Committee backs academic’s calls to enshrine education in violence bill
20 Tachwedd 2014
Mae'r cynnwys hwn ar gael yn Saesneg yn unig.
An influential group of AMs has backed calls from a Cardiff University academic to enshrine education and children's rights in law as part of a Bill to end gender-based violence in Wales.
Professor Emma Renold who leads the Gender and Sexualities Research Group in the School of Social Sciences has long maintained that provisions to make it compulsory for schools to address inter-personal violence and safe relationships have been notably absent from the Gender-based Violence, Domestic Abuse and Sexual Violence (Wales) Bill.
Based on her research into the views and experiences of pre-teen boys and girls growing up in a sexist society, Professor Renold has argued that without legislative change to ensure all school children and young people in Wales receive a relevant and comprehensive healthy relationships education, the cycle of gender and sexual violence in children's peer cultures will prevail.
The National Assembly for Wales' Communities, Equality and Local Government Committee has now called for theWelsh Government to make provisions in the Bill for it to be mandatory for schools to provide whole-school, age-appropriate education programmes on healthy relationships.
The Committee's report concluded: "One of the Committees' main concerns was the omission of education proposals within the Bill, given that education is the most crucial part of preventing gender-based violence. We also felt there was a lack of emphasis on the specific needs of children and young people who are at risk, or victims of domestic abuse and we believe this should be addressed."
Professor Renold's study 'Girls and Boys Speak Out: A Qualitative Study of Children's Gender and Sexual Cultures (age 10-12)' is the first study of its kind. It details in their own words, the views and experiences of pre-teen boys and girls growing up in a sexist society, and addresses the absence of young people's own experiences of everyday sexism and sexual harassment, online and offline.

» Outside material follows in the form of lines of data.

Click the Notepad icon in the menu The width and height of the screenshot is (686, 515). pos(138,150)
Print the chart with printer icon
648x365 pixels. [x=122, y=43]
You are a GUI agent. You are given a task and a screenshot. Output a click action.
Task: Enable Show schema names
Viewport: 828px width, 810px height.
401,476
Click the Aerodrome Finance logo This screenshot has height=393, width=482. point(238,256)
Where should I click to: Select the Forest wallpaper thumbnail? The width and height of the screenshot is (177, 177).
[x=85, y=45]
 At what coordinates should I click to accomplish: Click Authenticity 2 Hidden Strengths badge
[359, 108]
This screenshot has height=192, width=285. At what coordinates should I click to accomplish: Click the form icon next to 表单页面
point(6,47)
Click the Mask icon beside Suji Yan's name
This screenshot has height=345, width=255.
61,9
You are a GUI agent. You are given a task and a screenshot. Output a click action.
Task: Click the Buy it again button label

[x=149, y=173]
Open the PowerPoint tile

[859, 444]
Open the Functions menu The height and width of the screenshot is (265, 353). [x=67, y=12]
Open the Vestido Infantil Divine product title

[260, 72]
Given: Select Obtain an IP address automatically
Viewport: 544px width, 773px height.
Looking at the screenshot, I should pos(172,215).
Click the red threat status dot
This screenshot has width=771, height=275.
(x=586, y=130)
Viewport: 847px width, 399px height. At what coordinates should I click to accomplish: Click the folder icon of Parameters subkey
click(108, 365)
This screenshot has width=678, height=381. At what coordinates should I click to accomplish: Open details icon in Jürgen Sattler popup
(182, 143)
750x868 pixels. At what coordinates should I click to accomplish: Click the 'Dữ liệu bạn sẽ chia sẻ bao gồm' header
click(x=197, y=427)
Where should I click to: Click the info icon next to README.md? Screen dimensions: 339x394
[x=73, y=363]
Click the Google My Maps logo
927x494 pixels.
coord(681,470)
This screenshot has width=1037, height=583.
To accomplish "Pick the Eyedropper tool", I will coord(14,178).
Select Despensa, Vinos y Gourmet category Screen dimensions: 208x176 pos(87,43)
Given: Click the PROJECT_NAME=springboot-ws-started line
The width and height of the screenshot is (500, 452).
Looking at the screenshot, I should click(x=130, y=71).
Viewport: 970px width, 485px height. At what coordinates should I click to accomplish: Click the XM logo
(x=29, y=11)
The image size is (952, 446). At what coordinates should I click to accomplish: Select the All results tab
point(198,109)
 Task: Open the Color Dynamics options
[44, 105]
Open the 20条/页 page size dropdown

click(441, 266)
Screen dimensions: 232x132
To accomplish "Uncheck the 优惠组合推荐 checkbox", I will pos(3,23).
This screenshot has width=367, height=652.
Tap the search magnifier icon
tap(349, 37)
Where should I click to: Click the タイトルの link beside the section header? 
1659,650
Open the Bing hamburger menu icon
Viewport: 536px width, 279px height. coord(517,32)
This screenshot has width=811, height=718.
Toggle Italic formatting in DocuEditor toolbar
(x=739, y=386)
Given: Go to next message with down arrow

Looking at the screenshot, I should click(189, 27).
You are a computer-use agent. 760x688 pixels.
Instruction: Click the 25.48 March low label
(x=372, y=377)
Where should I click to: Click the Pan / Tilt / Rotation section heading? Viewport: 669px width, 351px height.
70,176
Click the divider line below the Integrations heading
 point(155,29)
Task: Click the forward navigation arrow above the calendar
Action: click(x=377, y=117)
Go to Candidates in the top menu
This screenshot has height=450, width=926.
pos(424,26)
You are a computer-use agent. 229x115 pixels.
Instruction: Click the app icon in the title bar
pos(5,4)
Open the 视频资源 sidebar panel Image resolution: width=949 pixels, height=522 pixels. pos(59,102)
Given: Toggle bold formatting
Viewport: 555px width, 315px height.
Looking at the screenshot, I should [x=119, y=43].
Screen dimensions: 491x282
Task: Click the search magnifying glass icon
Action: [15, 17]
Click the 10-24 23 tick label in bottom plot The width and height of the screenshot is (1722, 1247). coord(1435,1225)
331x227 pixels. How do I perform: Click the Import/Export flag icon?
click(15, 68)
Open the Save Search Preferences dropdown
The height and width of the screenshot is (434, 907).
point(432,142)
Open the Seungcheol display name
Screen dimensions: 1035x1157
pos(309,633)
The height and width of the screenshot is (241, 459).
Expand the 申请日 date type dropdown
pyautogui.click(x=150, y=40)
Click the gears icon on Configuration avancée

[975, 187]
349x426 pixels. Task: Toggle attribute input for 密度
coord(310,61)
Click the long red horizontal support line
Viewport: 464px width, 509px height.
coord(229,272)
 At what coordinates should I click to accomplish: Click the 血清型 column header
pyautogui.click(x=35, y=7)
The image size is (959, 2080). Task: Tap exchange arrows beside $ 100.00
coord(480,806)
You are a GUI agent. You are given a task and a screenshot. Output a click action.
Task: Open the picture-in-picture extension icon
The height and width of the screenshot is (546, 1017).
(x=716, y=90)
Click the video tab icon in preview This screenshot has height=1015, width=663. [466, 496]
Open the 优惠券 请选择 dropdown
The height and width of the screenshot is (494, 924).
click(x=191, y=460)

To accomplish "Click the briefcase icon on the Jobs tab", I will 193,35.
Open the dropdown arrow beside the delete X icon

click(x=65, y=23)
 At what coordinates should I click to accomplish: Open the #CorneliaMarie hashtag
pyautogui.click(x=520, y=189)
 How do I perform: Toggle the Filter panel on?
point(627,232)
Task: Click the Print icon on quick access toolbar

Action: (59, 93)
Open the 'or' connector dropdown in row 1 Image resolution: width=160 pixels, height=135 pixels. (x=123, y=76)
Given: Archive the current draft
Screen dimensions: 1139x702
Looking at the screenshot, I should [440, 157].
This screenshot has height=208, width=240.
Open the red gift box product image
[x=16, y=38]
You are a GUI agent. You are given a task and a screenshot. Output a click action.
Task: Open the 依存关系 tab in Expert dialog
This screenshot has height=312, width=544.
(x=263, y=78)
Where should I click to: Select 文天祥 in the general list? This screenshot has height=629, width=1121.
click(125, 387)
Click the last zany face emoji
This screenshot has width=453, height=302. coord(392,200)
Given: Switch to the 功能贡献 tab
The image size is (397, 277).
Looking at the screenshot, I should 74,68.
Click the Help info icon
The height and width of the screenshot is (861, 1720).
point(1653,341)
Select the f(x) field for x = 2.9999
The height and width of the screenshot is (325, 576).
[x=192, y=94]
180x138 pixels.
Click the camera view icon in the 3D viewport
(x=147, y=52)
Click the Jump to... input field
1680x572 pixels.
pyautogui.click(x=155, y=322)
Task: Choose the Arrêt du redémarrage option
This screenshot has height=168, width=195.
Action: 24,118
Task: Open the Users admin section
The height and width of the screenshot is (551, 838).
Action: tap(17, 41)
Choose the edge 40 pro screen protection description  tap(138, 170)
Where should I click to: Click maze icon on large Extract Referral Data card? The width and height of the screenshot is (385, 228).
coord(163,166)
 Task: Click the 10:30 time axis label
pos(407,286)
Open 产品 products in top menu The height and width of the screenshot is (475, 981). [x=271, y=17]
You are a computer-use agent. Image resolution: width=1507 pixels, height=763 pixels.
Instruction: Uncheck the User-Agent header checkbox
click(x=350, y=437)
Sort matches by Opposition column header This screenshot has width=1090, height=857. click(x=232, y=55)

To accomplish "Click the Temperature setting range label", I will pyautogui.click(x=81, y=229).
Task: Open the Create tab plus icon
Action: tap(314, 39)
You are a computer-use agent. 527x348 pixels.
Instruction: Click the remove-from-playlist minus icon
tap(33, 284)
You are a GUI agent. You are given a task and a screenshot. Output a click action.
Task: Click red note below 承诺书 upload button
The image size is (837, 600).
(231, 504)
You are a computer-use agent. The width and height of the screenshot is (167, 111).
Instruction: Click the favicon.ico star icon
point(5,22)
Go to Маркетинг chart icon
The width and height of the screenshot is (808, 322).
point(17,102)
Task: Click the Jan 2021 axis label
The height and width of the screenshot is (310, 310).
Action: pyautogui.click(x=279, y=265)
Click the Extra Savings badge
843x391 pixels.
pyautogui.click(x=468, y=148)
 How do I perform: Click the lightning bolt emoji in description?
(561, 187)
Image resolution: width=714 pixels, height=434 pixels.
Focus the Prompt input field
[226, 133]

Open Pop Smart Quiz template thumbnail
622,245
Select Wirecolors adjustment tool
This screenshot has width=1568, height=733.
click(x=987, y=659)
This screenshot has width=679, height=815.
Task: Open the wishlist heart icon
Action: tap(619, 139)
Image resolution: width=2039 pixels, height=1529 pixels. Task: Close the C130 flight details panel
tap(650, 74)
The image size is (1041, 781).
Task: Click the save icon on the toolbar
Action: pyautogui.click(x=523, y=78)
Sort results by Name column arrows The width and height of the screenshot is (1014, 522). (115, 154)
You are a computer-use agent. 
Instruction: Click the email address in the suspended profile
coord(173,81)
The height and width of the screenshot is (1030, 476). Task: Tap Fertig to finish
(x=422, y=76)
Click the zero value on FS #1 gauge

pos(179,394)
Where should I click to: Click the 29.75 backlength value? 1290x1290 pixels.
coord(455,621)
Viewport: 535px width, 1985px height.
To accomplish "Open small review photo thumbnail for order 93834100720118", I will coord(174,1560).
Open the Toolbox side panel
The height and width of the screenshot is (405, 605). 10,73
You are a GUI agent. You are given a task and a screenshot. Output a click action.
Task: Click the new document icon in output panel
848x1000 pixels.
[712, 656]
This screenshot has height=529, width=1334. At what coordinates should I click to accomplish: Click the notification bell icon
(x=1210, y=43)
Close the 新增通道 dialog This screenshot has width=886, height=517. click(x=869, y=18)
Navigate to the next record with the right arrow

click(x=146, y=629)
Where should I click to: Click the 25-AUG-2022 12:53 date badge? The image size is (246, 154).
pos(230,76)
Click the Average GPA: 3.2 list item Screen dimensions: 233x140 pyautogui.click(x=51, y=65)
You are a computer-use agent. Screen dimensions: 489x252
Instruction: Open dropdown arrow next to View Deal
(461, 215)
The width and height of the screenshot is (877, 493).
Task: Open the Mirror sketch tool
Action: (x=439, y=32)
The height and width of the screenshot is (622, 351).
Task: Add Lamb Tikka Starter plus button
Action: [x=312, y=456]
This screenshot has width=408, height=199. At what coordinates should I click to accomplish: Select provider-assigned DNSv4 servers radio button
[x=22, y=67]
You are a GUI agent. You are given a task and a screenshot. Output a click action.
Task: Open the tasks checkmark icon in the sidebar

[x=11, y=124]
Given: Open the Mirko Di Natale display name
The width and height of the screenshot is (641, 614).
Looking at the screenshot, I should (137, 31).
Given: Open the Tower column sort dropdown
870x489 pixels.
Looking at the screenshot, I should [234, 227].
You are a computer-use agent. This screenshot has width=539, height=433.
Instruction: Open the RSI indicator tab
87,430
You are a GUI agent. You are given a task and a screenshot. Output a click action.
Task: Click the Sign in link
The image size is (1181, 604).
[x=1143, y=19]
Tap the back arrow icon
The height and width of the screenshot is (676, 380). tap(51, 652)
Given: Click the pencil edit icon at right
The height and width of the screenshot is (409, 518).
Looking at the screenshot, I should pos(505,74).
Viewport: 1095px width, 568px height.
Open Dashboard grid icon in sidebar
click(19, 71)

Professor Renold said: "I am encouraged to see the Committee's recommendation to place education, children's rights and children and young people's own experiences at the heart of this Bill. Without this a Bill designed to improve arrangements for the prevention of domestic abuse and sexual violence for people living in Wales, will fail. I now look forward to Stage 2 and will be working with children and young people across Wales to ensure they continue to have their voices heard via the WalesViolence Against Women Action Group."
The General Principles of the Bill will be debated by Assembly Members in the National Assembly for Wales on 25 November 2014, the International Day for the Elimination of Violence against Women and Girls. On the same day, Professor Renold will be giving a keynote on the gendered dynamics of sexual cyber bullying to the Observatoire Régional des Violences Faites aux Femmes, the Regional Council of Paris in France's Observatory on Violence Against Women.